→ INSTRUCTIONS TO FOLLOW
Taking the line with "The height and width of the screenshot is (900, 1935)." as the first and the last line of the entries as the final one, copy that span exactly.

→ RECORDS FOR THIS TASK
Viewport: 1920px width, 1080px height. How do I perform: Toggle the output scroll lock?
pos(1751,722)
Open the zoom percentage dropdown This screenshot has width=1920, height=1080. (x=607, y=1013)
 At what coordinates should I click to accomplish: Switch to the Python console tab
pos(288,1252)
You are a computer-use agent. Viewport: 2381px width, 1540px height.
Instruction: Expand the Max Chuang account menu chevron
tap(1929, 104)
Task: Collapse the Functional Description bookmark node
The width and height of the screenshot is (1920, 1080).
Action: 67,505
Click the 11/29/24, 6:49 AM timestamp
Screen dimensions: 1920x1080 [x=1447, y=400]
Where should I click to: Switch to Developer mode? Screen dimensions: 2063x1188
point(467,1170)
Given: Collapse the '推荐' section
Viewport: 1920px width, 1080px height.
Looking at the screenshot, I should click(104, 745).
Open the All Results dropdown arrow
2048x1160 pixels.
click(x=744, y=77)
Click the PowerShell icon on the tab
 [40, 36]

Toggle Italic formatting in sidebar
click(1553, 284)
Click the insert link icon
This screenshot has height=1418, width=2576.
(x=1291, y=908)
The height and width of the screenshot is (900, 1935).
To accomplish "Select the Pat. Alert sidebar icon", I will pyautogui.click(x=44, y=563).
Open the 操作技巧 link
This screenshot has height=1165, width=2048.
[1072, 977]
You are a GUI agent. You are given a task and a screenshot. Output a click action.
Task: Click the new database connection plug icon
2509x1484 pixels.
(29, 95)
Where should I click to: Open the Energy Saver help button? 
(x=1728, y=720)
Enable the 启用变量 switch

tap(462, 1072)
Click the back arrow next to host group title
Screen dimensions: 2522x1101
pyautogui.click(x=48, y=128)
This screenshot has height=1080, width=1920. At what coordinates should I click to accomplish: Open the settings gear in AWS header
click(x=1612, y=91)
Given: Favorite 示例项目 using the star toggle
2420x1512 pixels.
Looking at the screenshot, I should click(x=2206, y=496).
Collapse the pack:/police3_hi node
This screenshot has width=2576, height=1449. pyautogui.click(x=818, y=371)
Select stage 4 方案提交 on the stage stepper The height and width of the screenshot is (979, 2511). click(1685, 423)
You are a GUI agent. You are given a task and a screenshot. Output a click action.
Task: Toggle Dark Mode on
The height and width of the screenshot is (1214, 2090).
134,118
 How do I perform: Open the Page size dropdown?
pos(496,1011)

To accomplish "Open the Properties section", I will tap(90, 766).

→ WRITTEN ANSWER
The height and width of the screenshot is (900, 1935).
To accomplish "Select the Pat. Alert sidebar icon", I will pyautogui.click(x=44, y=563).
Open the 操作技巧 link
This screenshot has height=1165, width=2048.
[1072, 977]
You are a GUI agent. You are given a task and a screenshot. Output a click action.
Task: Click the new database connection plug icon
2509x1484 pixels.
(29, 95)
Where should I click to: Open the Energy Saver help button? 
(x=1728, y=720)
Enable the 启用变量 switch

tap(462, 1072)
Click the back arrow next to host group title
Screen dimensions: 2522x1101
pyautogui.click(x=48, y=128)
This screenshot has height=1080, width=1920. At what coordinates should I click to accomplish: Open the settings gear in AWS header
click(x=1612, y=91)
Given: Favorite 示例项目 using the star toggle
2420x1512 pixels.
Looking at the screenshot, I should click(x=2206, y=496).
Collapse the pack:/police3_hi node
This screenshot has width=2576, height=1449. pyautogui.click(x=818, y=371)
Select stage 4 方案提交 on the stage stepper The height and width of the screenshot is (979, 2511). click(1685, 423)
You are a GUI agent. You are given a task and a screenshot. Output a click action.
Task: Toggle Dark Mode on
The height and width of the screenshot is (1214, 2090).
134,118
 How do I perform: Open the Page size dropdown?
pos(496,1011)

To accomplish "Open the Properties section", I will tap(90, 766).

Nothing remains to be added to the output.